In our case the patient presented with a relatively straightforward fracture but the history of Gorham's Disease having been initiated and treated several years previously. The previous episode had affected the distal radius and ulna, whereas the current episode involved the proximal ulna on the same side. The patient was sophisticated about his condition and was able to state the name and something of the nature of the problem. He was naturally concerned that he would have severe problems with healing in the current instance and looked to the treating team to head off this eventuality in some way.

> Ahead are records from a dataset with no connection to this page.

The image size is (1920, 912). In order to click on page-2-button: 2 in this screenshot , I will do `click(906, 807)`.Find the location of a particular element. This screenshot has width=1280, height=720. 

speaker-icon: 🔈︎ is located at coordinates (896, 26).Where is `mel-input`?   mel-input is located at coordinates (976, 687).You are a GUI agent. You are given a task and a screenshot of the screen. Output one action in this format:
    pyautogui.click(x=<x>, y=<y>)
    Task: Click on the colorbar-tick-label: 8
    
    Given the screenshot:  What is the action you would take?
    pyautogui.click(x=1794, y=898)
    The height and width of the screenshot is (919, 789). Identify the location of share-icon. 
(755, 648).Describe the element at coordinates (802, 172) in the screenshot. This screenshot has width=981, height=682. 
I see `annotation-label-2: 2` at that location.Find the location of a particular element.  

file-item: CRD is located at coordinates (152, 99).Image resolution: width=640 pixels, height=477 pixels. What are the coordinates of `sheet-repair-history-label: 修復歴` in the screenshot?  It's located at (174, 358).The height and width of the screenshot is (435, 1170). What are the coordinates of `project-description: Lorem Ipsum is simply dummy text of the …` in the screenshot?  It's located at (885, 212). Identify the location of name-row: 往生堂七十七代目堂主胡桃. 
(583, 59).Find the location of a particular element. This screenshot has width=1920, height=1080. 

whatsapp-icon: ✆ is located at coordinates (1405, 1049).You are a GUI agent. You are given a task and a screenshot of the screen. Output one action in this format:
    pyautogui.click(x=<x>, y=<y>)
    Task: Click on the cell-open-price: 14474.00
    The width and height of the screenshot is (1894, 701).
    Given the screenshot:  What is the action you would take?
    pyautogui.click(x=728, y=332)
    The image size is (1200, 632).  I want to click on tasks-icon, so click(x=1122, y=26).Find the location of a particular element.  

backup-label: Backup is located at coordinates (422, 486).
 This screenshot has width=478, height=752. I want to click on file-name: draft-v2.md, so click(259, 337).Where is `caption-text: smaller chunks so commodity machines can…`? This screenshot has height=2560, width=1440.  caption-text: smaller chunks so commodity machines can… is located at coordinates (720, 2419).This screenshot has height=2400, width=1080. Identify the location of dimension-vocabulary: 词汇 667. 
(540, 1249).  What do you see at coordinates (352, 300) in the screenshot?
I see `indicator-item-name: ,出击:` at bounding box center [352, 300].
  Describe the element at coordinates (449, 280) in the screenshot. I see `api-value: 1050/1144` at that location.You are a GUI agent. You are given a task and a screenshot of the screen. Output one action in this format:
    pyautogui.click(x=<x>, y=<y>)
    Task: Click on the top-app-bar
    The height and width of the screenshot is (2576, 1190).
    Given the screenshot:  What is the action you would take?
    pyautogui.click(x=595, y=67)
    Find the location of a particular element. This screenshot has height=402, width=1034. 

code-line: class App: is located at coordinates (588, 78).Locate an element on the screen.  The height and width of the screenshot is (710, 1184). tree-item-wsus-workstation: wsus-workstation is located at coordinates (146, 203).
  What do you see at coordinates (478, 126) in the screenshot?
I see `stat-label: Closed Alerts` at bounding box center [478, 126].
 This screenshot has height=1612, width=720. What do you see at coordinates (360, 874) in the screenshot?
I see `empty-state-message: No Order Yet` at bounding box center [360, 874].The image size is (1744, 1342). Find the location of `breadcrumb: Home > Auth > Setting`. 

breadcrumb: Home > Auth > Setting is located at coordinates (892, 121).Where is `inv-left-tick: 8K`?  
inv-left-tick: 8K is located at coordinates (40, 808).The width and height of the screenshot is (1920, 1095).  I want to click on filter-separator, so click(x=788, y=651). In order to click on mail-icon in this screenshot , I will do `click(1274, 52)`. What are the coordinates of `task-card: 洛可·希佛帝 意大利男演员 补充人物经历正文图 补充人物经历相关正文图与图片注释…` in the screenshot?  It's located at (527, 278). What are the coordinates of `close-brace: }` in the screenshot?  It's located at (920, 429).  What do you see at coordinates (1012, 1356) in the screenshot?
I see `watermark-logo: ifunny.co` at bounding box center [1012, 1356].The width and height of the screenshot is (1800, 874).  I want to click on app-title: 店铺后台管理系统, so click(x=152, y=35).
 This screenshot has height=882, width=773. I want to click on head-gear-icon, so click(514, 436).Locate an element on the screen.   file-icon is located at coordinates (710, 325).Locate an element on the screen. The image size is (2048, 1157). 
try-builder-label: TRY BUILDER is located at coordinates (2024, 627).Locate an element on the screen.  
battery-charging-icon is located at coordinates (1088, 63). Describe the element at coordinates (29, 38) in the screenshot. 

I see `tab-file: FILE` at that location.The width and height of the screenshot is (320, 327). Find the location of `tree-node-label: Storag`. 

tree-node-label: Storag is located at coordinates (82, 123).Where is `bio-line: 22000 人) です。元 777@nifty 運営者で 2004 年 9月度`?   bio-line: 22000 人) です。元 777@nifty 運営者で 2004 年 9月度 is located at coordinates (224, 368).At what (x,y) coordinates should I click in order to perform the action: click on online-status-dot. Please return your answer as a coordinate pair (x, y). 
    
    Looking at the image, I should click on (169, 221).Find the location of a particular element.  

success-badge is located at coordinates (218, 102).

Apart from standard orthopaedic treatment for fractures, non unions and deformities the medical treatment for Gorhams Disease falls into three groups, radiotherapy 61 80 84 95 114 137 191, anti-osteoclastic medication (biphosphonates) 191 192 and specific treatment for haemangiomata 175 192. A rapid review of the literature and an appeal 198 on the "Orthopod" mailing list on the Internet led to the conclusion that there was no consensus about the most efficacious treatment. We therefore undertook four unrelated forms of treatment, immediate reduction and internal fixation of the fracture, electrical stimulation 202 to speed up the normal process of bone healing, biphosphonate infusion to slow osteoclastic mediated osteolysis 201 and radiation to slow the proliferation of haemangiomatous tissue. This "blunderbuss" approach makes it difficult to say with certainty which element was critical. However, the apparant success more than makes up for this lack of elegance, at least in the eyes of the patient.